And the ashes of an heifer. For an account of this, see Nu 19:2-10. In Heb 9:9 it is said that the ashes of the heifer, after it was burnt, should be kept "for a water of separation; it is a purification for sin." That is, the ashes were to be carefully preserved; and, being mixed with water, were sprinkled on those who were from any cause ceremonially impure. The reason for this appears to have been that the heifer was considered as a sacrifice whose blood has been offered, and the application of the ashes to which she had been burnt was regarded as an evidence of participation in that sacrifice. It was needful, where the laws were so numerous respecting eternal pollutions, or where the members of the Jewish community were regarded as so frequently "unclean" by contact with dead bodies, and in various other ways, that there should be some method in which they could be declared to be cleansed from their "uncleanness." The nature of these institutions also required that this should be in connexion with sacrifice; and in order to this it was arranged that there should be this permanent sacrifice—the ashes of the heifer that had been sacrificed —of which they could avail themselves at any time, without the expense and delay of making a bloody offering specifically for the occasion. It was, therefore, a provision of convenience; and at the same time was designed to keep up the idea that all purification was somehow connected with the shedding of blood.

Sprinkling the unclean. Mingled with water, and sprinkled on the unclean. The word unclean here refers to such as had been defiled by contact with dead bodies, or when one had died in the family, etc. See Nu 19:11-22.

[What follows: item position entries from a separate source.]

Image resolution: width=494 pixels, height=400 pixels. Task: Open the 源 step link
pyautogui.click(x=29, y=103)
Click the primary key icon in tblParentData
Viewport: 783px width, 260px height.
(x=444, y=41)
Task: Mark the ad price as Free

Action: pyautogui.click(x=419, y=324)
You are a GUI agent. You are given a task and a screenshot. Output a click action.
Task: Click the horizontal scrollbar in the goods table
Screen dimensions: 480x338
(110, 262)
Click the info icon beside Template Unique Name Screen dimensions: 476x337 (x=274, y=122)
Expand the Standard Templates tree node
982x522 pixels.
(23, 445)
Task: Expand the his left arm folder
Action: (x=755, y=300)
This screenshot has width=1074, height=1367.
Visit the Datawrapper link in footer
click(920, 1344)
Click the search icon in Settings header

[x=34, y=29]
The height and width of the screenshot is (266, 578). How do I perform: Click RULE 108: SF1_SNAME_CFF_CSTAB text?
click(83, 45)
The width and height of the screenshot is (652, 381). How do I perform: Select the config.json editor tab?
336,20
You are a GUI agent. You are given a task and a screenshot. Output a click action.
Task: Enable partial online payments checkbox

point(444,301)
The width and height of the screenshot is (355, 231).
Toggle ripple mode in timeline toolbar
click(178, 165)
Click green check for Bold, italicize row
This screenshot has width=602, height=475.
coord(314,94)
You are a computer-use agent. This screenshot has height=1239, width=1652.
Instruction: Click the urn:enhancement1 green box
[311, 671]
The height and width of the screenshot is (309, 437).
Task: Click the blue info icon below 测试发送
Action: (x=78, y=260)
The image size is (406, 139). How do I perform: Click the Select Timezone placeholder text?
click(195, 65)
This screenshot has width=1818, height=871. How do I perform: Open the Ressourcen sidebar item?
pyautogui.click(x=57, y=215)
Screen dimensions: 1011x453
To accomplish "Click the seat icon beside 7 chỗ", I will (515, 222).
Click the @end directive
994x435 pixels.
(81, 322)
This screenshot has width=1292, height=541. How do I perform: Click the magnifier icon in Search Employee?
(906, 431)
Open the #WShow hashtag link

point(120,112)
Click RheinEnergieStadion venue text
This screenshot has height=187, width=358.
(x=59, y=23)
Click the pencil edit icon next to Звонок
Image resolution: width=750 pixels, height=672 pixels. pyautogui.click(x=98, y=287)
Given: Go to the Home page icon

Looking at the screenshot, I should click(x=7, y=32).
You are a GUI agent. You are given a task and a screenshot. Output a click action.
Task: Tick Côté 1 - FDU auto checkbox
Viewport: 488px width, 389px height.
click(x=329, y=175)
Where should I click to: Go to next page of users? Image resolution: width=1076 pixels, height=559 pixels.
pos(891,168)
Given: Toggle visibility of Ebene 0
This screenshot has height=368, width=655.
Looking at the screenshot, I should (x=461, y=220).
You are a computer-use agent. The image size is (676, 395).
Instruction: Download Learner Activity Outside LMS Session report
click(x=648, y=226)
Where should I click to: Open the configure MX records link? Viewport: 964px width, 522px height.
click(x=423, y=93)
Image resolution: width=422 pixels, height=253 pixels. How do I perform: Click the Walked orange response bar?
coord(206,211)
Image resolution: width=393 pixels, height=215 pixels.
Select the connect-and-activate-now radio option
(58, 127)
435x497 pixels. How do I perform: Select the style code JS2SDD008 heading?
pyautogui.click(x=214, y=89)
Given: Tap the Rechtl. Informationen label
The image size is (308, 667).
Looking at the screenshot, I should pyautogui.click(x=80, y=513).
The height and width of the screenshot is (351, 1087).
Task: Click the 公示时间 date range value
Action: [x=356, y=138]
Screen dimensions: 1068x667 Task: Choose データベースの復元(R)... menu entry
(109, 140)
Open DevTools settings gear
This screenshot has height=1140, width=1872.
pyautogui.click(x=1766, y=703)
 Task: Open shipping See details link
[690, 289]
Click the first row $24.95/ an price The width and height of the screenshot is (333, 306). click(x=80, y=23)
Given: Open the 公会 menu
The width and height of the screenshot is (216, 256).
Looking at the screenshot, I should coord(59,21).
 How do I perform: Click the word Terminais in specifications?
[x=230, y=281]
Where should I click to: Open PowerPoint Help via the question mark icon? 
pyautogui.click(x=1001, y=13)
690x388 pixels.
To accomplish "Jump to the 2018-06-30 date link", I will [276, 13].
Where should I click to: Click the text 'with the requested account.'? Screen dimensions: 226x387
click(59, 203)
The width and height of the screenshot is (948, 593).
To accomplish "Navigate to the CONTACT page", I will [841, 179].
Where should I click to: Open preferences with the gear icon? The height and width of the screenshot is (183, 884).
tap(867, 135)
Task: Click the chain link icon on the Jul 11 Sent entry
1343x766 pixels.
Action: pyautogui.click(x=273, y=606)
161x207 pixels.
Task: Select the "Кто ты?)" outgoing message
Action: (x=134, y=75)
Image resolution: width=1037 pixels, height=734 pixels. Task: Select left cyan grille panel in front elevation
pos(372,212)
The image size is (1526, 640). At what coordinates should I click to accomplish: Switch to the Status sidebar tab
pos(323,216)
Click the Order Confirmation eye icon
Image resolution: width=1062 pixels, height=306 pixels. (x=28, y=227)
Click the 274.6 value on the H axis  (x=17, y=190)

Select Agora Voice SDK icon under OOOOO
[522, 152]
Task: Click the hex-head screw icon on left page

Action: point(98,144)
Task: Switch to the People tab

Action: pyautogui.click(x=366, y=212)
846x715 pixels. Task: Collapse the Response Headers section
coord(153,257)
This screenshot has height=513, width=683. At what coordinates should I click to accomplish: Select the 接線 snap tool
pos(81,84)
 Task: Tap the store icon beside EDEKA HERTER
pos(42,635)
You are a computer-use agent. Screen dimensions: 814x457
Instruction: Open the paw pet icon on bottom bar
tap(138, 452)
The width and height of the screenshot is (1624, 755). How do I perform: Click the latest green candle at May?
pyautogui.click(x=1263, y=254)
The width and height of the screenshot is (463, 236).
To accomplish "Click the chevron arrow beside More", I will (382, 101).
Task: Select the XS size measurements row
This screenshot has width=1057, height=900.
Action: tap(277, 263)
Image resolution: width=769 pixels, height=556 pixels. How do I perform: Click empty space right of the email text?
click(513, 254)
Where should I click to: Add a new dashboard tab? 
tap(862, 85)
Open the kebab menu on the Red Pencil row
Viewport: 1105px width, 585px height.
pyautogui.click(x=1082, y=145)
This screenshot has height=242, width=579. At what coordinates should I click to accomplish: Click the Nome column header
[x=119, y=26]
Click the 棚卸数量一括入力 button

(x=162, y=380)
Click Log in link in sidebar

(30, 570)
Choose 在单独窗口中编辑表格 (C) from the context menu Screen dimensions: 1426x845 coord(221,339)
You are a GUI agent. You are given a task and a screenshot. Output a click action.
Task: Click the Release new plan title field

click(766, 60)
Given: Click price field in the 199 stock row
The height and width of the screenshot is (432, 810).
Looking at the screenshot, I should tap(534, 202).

Sanctifieth to the purifying of the flesh. Makes holy so far as the flesh or body is concerned. The uncleanness here referred to related to the body only, and of course the means of cleansing extended only to that. It was not designed to give peace to the conscience, or to expiate moral offences. The offering thus made removed the obstructions to the worship of God, so far as to allow him who had been defiled to approach him in a regular manner. Thus much the apostle allows was accomplished by the Jewish rites. They had an efficacy in removing ceremonial uncleanness; and in rendering it proper that he who had been polluted should be permitted again to approach and worship God. The apostle goes on to argue that, if they had such an efficacy, it was fair to presume that the blood of Christ would have far greater efficacy, and would reach to the conscience itself and make that pure.